We are given electric field as

$E = 10 \hat{j} \cos (6 x + 8 z)$

where, phase angle is independent of time, i.e., phase angle at $t = 0$ is $φ = 6 x + 8 z$ .

Phase angle for $B$ will also be $6 x + 8 z$ because for an electromagnetic wave $E$ and $B$ oscillate in same phase.

Thus, direction of wave propagation

$= \frac{6 \hat{i} + 8 \hat{k}}{\sqrt{6^{2} + 8^{2}}} = \frac{6 \hat{i} + 8 \hat{k}}{10}$

Let magnetic field vector,

$B = a \hat{i} + b \hat{j} + d \hat{k}$ , then direction of wave propagation is given by

$\begin{aligned} \frac{E \times B}{| E^{'} | | B |} & = \frac{10 \hat{j} \times (a \hat{i} + b \hat{j} + d \hat{k})}{10 \times {(a^{2} + b^{2} + d^{2})}^{1 / 2}} \\ = \frac{- 10 a \hat{k} + 10 d \hat{i}}{10 {(a^{2} + b^{2} + d^{2})}^{1 / 2}} \end{aligned}$

As, $| B | = \frac{| E |}{c} = \frac{10}{c}$

We get, $| B | = \sqrt{a^{2} + b^{2} + d^{2}} = 10 / c$

By putting this value in Eqs. (iii) and (ii), we get direction of propagation

$\begin{array}{ll} \Rightarrow & \frac{c 10 (d \hat{i} - a \hat{k})}{10 \times 10} = \frac{6 \hat{i} \times 8 \hat{k}}{10} \\ \Rightarrow d = 6 / c and a = - 8 / c \end{array}$

Hence, $B = \frac{6}{c} \hat{k} - \frac{8}{c} \hat{i} = \frac{1}{c} (6 \hat{k} - 8 \hat{i})$

As the general equation of magnetic field of an EM wave propagating in positive $y$ -direction is given as,

$B = B_{0} \cos (R y - ω t))$ $∴ B = \frac{1}{c} (6 \hat{k} - 8 \hat{i}) \cos (6 x + 8 z - 10 c t)$

Alternate method Given, electric field is $E (x, y)$ , i.e. electric field is in $x y$ -plane which is given as

$∵ E = 10 \hat{j} \cos (6 x + 8 z)$

Since, the magnetic field given is $B (x, z, t)$ , this means $B$ is in $x z$ -plane.
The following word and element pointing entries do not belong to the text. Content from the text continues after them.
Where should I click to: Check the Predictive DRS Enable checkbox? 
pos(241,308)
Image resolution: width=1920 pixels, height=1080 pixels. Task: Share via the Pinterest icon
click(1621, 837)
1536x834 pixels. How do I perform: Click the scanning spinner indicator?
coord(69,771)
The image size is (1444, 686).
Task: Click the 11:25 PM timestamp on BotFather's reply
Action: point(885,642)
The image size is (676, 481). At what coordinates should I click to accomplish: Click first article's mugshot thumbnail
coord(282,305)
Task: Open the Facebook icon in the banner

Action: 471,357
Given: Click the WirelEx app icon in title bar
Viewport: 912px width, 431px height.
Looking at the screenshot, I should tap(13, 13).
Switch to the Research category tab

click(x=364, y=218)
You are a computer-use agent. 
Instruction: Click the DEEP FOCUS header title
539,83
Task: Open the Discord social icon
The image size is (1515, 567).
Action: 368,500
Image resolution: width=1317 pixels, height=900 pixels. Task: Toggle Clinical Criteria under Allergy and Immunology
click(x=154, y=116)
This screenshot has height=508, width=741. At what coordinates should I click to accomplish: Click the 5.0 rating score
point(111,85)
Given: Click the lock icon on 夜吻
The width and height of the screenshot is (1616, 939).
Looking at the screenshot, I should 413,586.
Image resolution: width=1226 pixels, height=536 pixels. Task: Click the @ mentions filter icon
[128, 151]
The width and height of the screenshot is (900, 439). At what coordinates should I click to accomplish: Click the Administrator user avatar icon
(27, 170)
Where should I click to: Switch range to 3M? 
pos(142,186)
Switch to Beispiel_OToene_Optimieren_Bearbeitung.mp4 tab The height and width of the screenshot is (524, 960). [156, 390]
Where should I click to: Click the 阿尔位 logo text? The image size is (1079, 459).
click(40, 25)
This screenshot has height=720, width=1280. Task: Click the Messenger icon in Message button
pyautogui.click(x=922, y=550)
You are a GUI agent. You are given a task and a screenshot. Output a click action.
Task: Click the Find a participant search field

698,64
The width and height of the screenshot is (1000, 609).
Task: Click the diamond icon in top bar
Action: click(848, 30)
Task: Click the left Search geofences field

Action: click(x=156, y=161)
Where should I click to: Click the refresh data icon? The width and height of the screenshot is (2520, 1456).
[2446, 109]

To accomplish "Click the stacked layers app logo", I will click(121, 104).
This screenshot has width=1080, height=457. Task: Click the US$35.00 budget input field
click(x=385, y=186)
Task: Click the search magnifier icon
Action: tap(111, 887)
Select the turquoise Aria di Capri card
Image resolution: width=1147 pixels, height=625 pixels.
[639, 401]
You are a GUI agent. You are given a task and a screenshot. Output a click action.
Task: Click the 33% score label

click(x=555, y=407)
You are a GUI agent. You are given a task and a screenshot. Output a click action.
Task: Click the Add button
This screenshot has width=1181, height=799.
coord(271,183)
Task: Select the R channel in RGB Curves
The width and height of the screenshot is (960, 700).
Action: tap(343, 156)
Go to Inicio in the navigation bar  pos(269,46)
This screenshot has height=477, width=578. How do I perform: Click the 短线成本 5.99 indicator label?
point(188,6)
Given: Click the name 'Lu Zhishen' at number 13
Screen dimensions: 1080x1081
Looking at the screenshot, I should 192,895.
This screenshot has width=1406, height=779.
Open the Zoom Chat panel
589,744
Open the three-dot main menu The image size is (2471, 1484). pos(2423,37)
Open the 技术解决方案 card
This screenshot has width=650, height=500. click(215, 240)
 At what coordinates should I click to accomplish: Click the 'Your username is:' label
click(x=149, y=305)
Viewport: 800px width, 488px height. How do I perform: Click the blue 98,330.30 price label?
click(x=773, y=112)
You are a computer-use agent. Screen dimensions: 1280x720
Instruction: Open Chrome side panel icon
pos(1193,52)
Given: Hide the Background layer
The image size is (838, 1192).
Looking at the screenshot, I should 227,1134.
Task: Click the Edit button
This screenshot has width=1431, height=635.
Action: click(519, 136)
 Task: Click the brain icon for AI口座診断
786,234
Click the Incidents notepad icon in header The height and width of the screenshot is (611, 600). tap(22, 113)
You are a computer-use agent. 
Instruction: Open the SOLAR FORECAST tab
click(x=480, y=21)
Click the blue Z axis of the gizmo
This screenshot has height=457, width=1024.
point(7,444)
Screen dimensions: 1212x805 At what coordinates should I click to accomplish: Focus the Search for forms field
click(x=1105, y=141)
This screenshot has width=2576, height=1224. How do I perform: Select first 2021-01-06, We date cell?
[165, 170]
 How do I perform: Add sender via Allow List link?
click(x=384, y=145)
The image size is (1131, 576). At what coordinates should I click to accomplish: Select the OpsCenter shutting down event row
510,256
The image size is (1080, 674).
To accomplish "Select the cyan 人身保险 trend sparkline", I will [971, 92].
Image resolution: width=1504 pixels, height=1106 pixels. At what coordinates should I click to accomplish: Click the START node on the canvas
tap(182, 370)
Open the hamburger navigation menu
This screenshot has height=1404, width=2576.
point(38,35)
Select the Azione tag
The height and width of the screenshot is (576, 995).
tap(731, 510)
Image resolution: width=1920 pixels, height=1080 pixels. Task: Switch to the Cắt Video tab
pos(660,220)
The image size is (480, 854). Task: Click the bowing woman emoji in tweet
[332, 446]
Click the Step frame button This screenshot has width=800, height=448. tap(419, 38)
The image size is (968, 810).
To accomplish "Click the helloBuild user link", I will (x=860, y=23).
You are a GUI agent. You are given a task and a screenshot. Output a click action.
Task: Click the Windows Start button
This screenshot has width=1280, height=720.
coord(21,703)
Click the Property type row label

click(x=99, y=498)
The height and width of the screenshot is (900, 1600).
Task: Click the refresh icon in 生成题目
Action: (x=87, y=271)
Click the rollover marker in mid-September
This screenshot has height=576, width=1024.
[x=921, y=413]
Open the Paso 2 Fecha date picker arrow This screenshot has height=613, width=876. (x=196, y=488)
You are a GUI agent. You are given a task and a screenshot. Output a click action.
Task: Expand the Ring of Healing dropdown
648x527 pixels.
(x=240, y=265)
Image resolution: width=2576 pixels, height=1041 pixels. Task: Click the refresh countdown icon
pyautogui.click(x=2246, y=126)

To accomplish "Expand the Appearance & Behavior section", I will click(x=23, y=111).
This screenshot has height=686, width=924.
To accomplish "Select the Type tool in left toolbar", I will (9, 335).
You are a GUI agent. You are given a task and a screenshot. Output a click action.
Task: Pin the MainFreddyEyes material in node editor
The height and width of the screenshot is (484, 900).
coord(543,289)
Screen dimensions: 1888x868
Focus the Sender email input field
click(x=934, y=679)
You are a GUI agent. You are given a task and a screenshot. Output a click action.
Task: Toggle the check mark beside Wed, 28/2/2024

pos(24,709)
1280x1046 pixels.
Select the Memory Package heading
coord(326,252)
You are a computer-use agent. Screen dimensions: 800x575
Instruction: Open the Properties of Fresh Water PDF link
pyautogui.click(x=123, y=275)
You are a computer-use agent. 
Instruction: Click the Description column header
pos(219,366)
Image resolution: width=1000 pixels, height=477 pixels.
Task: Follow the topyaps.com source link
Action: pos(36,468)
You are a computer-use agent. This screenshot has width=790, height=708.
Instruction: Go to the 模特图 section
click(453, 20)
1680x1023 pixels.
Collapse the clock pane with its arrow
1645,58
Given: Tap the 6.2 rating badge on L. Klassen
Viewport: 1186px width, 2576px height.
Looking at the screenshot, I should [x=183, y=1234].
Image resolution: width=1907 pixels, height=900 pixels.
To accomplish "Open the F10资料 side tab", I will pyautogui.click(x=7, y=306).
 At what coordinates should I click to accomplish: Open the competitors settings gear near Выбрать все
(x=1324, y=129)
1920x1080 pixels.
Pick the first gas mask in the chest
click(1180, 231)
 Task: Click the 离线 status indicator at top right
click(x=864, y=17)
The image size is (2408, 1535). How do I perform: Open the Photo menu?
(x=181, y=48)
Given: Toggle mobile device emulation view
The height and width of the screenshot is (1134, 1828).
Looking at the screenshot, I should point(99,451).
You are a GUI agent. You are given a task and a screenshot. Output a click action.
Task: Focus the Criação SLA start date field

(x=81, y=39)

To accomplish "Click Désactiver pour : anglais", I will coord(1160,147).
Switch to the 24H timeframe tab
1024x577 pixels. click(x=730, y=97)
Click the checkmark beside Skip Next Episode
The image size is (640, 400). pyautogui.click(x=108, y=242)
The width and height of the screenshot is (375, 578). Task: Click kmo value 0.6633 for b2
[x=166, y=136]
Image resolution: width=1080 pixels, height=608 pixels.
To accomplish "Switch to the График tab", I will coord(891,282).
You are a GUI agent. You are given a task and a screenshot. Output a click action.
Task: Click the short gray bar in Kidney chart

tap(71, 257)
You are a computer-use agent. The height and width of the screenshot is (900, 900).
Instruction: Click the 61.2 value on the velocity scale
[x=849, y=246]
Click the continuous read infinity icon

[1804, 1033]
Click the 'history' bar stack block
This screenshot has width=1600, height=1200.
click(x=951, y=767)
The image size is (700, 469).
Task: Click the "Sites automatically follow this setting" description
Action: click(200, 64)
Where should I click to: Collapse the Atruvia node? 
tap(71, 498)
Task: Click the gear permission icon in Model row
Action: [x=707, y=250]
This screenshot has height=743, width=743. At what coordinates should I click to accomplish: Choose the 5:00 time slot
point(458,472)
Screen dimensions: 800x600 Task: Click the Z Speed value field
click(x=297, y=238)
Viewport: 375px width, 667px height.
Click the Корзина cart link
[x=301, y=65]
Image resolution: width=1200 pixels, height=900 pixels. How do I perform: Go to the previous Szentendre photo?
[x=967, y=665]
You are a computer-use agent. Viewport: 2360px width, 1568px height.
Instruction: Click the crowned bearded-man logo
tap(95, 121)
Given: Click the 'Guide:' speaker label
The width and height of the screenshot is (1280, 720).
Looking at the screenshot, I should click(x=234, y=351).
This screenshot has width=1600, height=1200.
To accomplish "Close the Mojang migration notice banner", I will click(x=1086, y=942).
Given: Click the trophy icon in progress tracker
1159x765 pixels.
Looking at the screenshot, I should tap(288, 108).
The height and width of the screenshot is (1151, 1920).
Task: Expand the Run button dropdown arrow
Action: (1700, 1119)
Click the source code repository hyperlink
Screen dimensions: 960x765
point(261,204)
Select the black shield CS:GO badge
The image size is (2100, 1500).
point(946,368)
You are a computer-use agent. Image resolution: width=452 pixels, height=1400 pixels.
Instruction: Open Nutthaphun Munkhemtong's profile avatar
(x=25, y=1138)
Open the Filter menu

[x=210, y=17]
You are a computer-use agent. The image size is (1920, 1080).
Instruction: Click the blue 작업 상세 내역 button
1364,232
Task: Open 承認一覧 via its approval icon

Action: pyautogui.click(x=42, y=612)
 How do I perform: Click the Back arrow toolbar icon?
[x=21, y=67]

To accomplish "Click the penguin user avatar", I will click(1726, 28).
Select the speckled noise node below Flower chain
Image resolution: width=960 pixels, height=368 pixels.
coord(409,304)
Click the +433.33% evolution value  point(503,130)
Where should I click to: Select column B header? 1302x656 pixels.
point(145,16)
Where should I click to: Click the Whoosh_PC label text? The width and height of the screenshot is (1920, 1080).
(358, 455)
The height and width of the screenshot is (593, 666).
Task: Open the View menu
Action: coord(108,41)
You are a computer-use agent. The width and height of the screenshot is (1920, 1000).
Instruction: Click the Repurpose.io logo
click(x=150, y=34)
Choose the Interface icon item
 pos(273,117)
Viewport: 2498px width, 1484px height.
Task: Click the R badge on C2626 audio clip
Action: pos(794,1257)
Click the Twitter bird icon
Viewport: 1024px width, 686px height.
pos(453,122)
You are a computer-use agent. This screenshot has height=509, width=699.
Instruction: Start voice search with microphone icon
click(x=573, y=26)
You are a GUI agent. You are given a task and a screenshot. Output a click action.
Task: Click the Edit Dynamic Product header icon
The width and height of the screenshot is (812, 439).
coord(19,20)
$∴$ Propagation of wave is in $y$ -direction.

$[∵$ for an electromagnetic wave,

$E ⊥ B ⊥$ propagation direction]

As Poynting vector suggests that $E \times B$ is parallel to $(6 \hat{i} + 8 \hat{k})$ .

$\begin{aligned} Let B = (x \hat{i} + z \hat{k}), \\ then E \times B = \hat{j} \times (x \hat{i} + z \hat{k}) = 6 \hat{i} + 8 \hat{k} \\ or - x \hat{k} + z \hat{i} = 6 \hat{i} + 8 \hat{k} \\ or x = - 8 and z = 6 \\ ∴ B = \frac{1}{c} (6 \hat{k} - 8 \hat{i}) \cos (6 x + 8 z - 10 c t) ∵ \frac{| E |}{| B |} = c \end{aligned}$